═══ Texto fuente

La narrativa de Virginia revela la complejidad de ser madre de un malandro: por un lado, puede contenerlo y regularlo, pero, por otro, tiene la prerrogativa derivada de ser madre de un joven violento. Virginia cuenta con el recurso de tener un hijo al que puede utilizar como amenaza para protegerse. En muchas conversaciones describió repetidamente cómo, ante cualquier enfrentamiento, podía utilizar la reputación de su hijo para conseguir lo que deseaba. La petición de la madre puede encender la furia vengativa de un hijo, y esta posición privilegiada generaba tensiones entre las mujeres y los vecinos por la arbitrariedad de este recurso en la micropolítica del barrio. 

III. Resistir 

En su esfuerzo por preservar sus vidas y las de sus seres queridos, las mujeres movilizaban un conjunto de significados y recursos sociales en una lucha asimétrica. La resistencia expresiva de la confrontación materna y la microresistencia del “chisme” son estrategias de género con las que las mujeres manipulan la información sobre la reputación de los hombres jóvenes, para así contener su violencia. Asimismo, desempeñan representaciones dramatúrgicas asociadas a su papel de madres en las raras interacciones en las que se atreven a enfrentarse a los hombres jóvenes. Pero también la amenaza de denuncia formal es una estrategia extrema por la que las mujeres apelan a la imagen del poder coercitivo del Estado a través de la policía. 

La resistencia expresiva de la confrontación de una madre 

Alejandro Moreno (2000) caracterizó la cultura popular venezolana como profundamente matricéntrica. La influencia de la madre sobre el hijo se ejerce a lo largo de toda la vida. En este sentido, como propone Moreno, en la cultura de la familia popular venezolana los hombres pueden ser muchas cosas, pero siempre serán hijos (Moreno 2000). En consecuencia, el respeto que un hijo le debe a su madre está integrado en la dinámica comunitaria cotidiana (Zubillaga, Llorens y Souto 2015). Laura reveló cómo opera esta lógica en un relato sobre su sobrino: 

“Mi sobrino, con la edad que tiene, y con lo malo que se supone que es, todavía mi hermana [la madre del joven] le pega delante de todo el mundo. El otro día estaba con un grupo de amigos y ella ¡bajó y le dio una cachetada en la cara! Y uno de esos malandros, uno de sus amigos le dijo: ¡Y esa vieja bruja te puede pegar! Y mi sobrino respondió: Esa es mi mamá, no te metas con ella, ¡es mi mamá! El respeto que él le tiene, ¿entiendes?, independientemente de lo que él sea, le dijo: esa es mi mamá, y no te metas con ella”.

══════
═══ Datos del conjunto

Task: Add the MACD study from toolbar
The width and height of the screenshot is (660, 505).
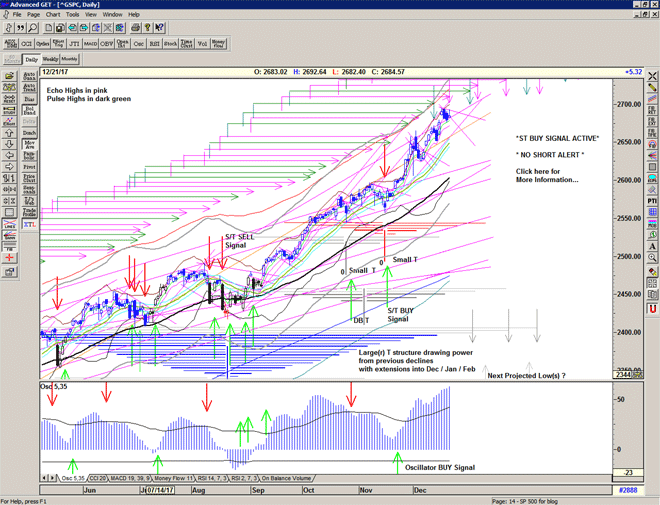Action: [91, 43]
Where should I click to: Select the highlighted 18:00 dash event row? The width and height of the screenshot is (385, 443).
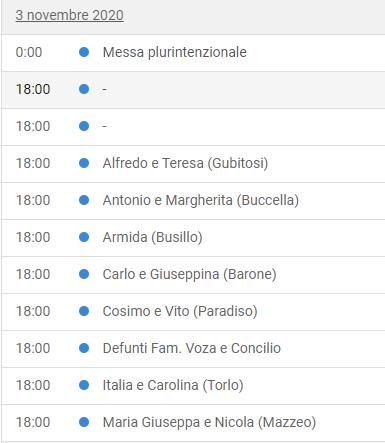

══════

Tareas del ejercicio.
A) Enumera los apellidos de todos los autores que se citan en el texto sobre las madres y los jóvenes violentos.
B) Cambia "mujeres" por "vecinas" en un fragmento del texto sobre las madres y los jóvenes violentos. Empieza en las palabras "En su esfuerzo" y termina después de "de la policía.".

Respuestas por tarea.
A) Moreno, Zubillaga, Llorens, Souto

B)
En su esfuerzo por preservar sus vidas y las de sus seres queridos, las vecinas movilizaban un conjunto de significados y recursos sociales en una lucha asimétrica. La resistencia expresiva de la confrontación materna y la microresistencia del “chisme” son estrategias de género con las que las vecinas manipulan la información sobre la reputación de los hombres jóvenes, para así contener su violencia. Asimismo, desempeñan representaciones dramatúrgicas asociadas a su papel de madres en las raras interacciones en las que se atreven a enfrentarse a los hombres jóvenes. Pero también la amenaza de denuncia formal es una estrategia extrema por la que las vecinas apelan a la imagen del poder coercitivo del Estado a través de la policía.